The WHO said in a report issued in October that: “The cholera outbreak in Harare was declared by the Ministry of Health and Child Care (MoHCC) of Zimbabwe on 6 September 2018 and notified to WHO on the same day. As of 3 October 2018, 8535 cumulative cases, including 163 laboratory-confirmed cases, and 50 deaths have been reported (case fatality rate: 0.6%). Of these 8535 cases, 98% (8341 cases) were reported from the densely populated capital Harare. The most affected suburbs in Harare are Glen View and Budiriro. Of the 8340 cases for which age is known, the majority (56%) are aged between 5 and 35 years old. Males and females have been equally affected by the outbreak. From 4 September through 3 October, the majority of deaths were reported from health care institutions.” (http://www.who.int/csr/don/05-october-2018-cholera-zimbabwe/en/)
Nonetheless, Zimbabwe was not the only country impacted in 2018. In the West African state of Niger there were 3,692 cases of cholera reported in July resulting in 68 deaths. Algeria reported a cholera outbreak in August with at least two deaths. Other African countries where there were problems included Cameroon, Somalia, the DRC, Mozambique and Tanzania just in 2018 alone. (http://www.who.int/csr/don/archive/disease/cholera/en/)
Ebola, HIV/AIDS and Cholera are diseases which trigger health alerts on a national and international level. However, other chronic ailments such as hypertension, heart disease, kidney failure, cancer, malnutrition, alcoholism, drug addiction and diabetes serve to lessen the average life expectancy along with draining the productive capacity of African societies.
Public sector versus private sector approaches
By providing this glimpse into the healthcare crisis in AU member-states, it points in the direction of the desperate need for a UHC system across the continent. Even though there has been substantial growth in various nations and regions of Africa over the previous two decades, these levels of economic expansion can in no way be considered sustainable based upon the continuing dependency of the region on the trade in energy resources, strategic minerals and agricultural products.
In fact the reemergence of the African debt quagmire in recent years is directly linked to the decline in commodity prices on the global market which is still dominated by the western imperialist countries. Moreover, the fragility of neo-colonial dominated states is reflected in the often precarious social positions of healthcare professionals.
Leading African states such as South Africa, Zimbabwe, Kenya and Nigeria have experienced low salaries for nurses, physicians and medical researchers. Many of these healthcare workers have engaged in strikes demanding the regular payment of salaries, higher wages and improved conditions of employment. Other professionals operating in the medical fields have been recruited to work in the capitalist countries of Europe and North America, further hampering the ability of AU member-states to address the monumental healthcare problems on the continent.
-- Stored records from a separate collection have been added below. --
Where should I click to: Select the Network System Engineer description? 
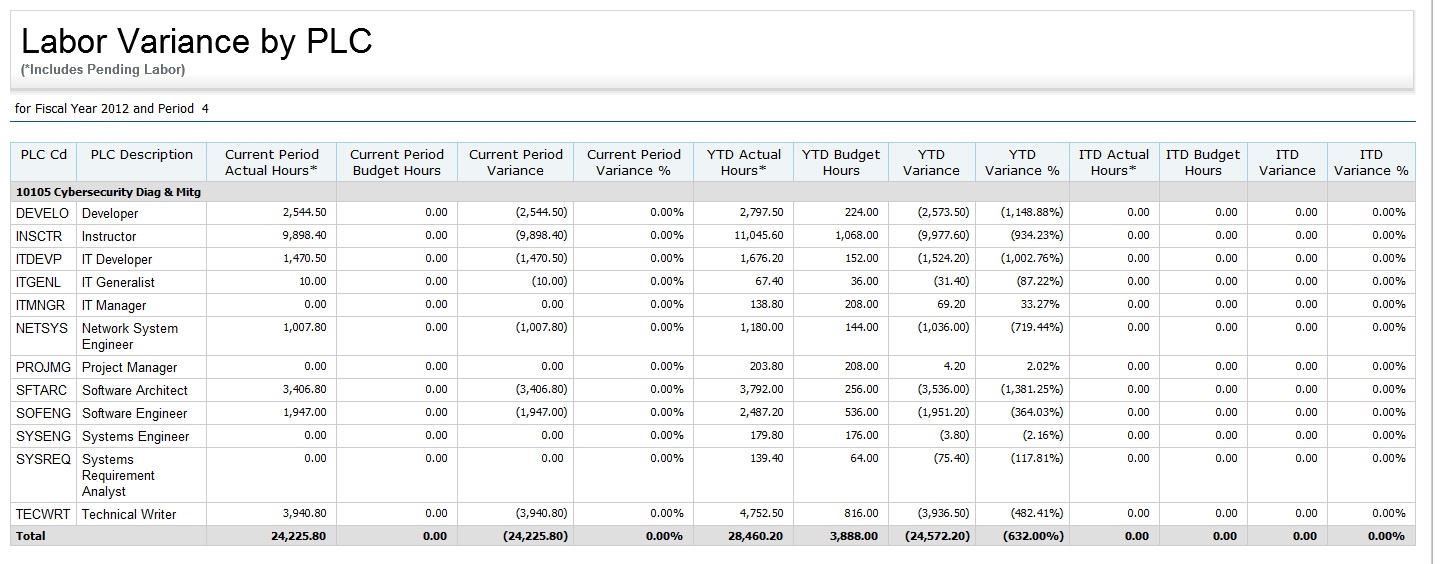(x=130, y=336)
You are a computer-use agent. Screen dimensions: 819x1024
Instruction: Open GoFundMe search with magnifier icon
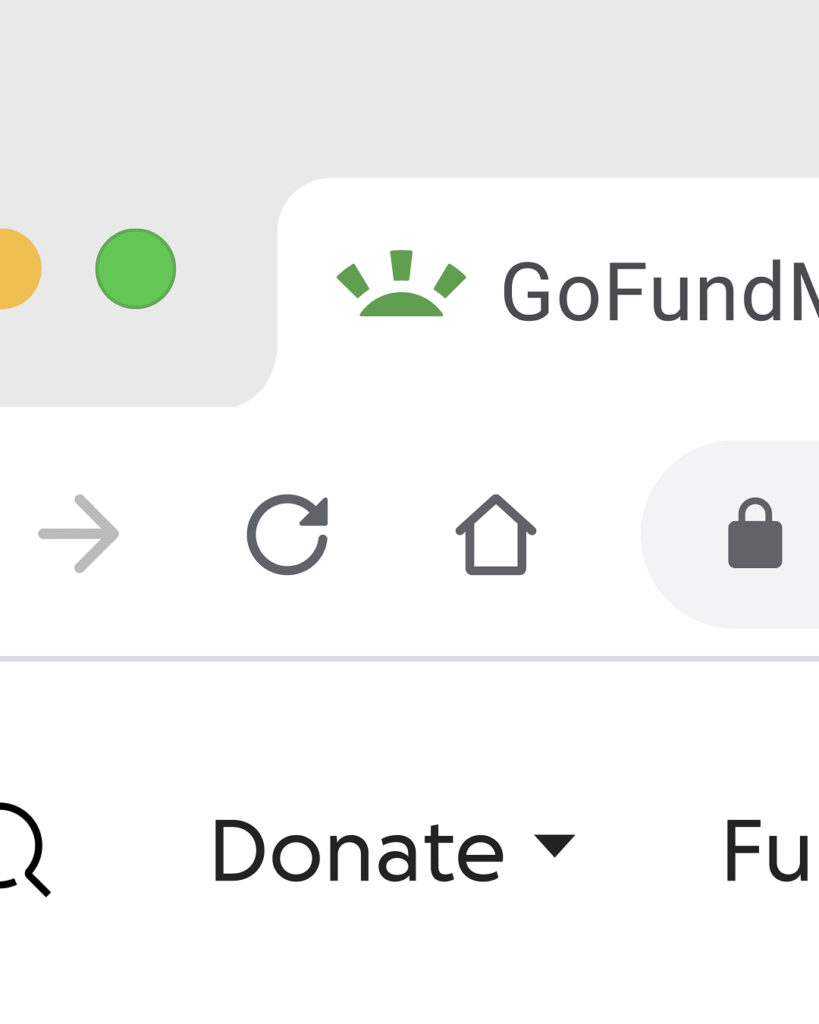coord(20,849)
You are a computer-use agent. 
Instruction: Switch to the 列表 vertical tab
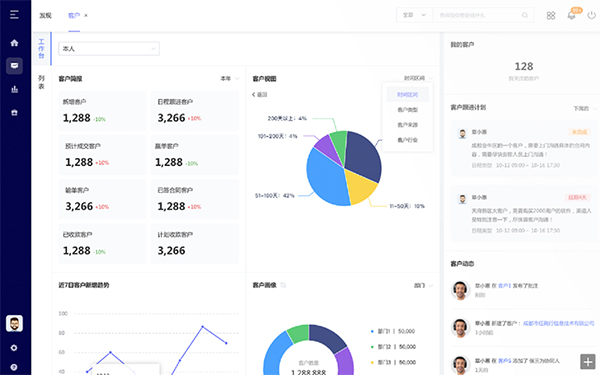pyautogui.click(x=41, y=82)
As discussed at the beginning of this report, South Africa provides a clear example of the burden facing the public sector in regard to providing medical services for the working class and impoverished. Other governments in Africa are facing similar situations which necessitate the strengthening of state structures. Private for profit healthcare schemes can and do have a role to play. Nevertheless, as is illustrated in the U.S., millions will go without any medical insurance coverage if profit-making is allowed to determine how healthcare systems are administered.
The healthcare crisis in Africa is inextricably connected to the struggle against the legacy of colonialism and neo-colonialism. Any genuine development strategy cannot be successful without the maintenance of a healthy and productive youth population, workforce and senior sectors of the population.